Drop Bars Vs Flat Bars: My Pros and Cons List

Drop Bars When it comes to bicycle handlebars, you have two main options. This list outlines all the pros and cons of drop bars vs flat bars to help you decide on the style of your next bike. I’ll also outline some other popular handlebar options and accessories.

Advantages of booms

MORE HAND POSITIONS – The boom offers 3 different hand positions: on the hood, on the pole and on the boom. You’ll need multiple places to hold the bar for comfort and variety when traveling long distances or riding day after day. Riding on the hood and bars gives you a very natural hand position.
Water droplets provide an aerodynamic advantage – aerodynamics plays a major role in your speed and energy expenditure while riding a bike. In fact, according to this article on aerodynamics from Bicycling.com, once you hit 9 mph (about 14.5 km/h), air resistance becomes the main force against you. When the aerodynamics really kick in, 15.5 mph (about 25 km/h) seems to be the sweet spot. The faster you ride, the more aerodynamics comes into play. Drop bars allow you to squat and reduce drag. This position can greatly increase your speed and efficiency. This comes in handy when you’re going downhill, riding long flat sections or riding into the wind. For more technical information, check out this Aerodynamics and Riding Guide.
 Better for Hill Climbing – When riding a steep hill, you want to move your weight as far forward as possible. This makes climbing easier. The brake hood provides a firm place to grip the bike. As an added bonus, you give yourself more pedaling leverage while leaning forward. This allows you to apply more force to the pedals per stroke.
Droplets can pass through tighter spots in traffic – standard drop bars are about 40-46cm wide. Typical flat bar dimensions are 58-60 cm wide. On average, a boom is about 20 cm narrower than a flat rod. This difference comes in handy if you spend a lot of time navigating through heavy traffic during your busy city commute. You can pass through gaps that the flat bars cannot pass through.
Droplets are more efficient – You can choose to crouch in the droplets to become more aerodynamic when riding against wind, downhill or at high speed. Riding in this position is energy efficient. You don’t waste too much energy fighting wind resistance. When you’re sitting in an upright position, like you’re on a flat-bar bike, your chest acts like a sail, slowing you down.
You can cover more ground faster – with descents, you can ride faster while consuming the same amount of energy as a flat-bar bike. This is possible because you gain an aerodynamic advantage. Over long distances, the energy savings add up. For example, maybe you could average an extra 1 mile per hour. On a month-long bike tour, you might cover 200 more miles than you would with a flatbed. This is important.
The boom looks cool – it’s just a personal preference, but I think the boom has a very classic and iconic look. After all, curves are sexy.
Drop Bars 

Disadvantages of booms

More Expensive Parts – Drop bar bikes use different shifters and brakes than flat bar bikes. Generally, drop lever brake levers and shift levers cost more than flat lever assemblies. In some cases, the cost of equipment can be three times higher. I don’t know why this is. My best guess is that since drop bar bikes tend to be high-end, companies may charge a premium for components.

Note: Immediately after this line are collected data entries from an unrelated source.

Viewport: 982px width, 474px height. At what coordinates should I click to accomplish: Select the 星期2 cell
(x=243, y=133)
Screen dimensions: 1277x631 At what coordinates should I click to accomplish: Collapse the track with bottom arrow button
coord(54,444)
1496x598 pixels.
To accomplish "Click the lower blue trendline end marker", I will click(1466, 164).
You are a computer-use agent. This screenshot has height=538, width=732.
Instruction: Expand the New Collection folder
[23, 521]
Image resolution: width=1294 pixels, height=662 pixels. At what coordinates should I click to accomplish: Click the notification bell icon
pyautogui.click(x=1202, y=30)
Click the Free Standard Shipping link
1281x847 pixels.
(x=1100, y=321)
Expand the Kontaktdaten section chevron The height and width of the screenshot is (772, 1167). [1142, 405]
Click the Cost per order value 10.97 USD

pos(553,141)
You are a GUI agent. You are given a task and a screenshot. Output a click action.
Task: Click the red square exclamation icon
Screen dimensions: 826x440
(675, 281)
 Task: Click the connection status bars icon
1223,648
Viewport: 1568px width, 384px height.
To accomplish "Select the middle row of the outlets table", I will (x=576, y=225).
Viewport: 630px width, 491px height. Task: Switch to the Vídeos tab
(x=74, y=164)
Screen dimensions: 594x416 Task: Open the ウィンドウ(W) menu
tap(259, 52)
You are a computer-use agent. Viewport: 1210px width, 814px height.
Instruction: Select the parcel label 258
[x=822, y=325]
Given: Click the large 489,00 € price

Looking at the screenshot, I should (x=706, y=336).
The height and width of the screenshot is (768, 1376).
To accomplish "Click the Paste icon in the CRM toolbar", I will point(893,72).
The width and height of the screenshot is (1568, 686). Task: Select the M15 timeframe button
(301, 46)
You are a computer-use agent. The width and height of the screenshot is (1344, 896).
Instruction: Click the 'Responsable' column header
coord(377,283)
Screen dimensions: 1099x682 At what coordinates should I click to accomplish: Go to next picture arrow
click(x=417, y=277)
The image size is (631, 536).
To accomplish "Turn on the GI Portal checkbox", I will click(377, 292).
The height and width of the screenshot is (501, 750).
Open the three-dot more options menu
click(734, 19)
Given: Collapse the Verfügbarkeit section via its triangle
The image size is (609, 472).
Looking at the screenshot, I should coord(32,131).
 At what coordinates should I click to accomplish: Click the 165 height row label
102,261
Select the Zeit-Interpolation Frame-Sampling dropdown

The brake levers are less accessible – if you need to stop quickly in an emergency, you may need to move your hands to a different handlebar position to apply the brakes. For example, if you ride with your hands on top of the handlebars and a car pulls up in front of you, you will need to quickly slide your hands off the handlebars to catch the brakes. This is an extra movement that isn’t necessary for flat bars. In an emergency, every moment is precious. Also, some riders just found the brake position on the drop bar uncomfortable. There is a solution to this problem. For example, you can mount the brake lever on the flat part of the lever. You can also buy dual brake levers or brake lever extenders.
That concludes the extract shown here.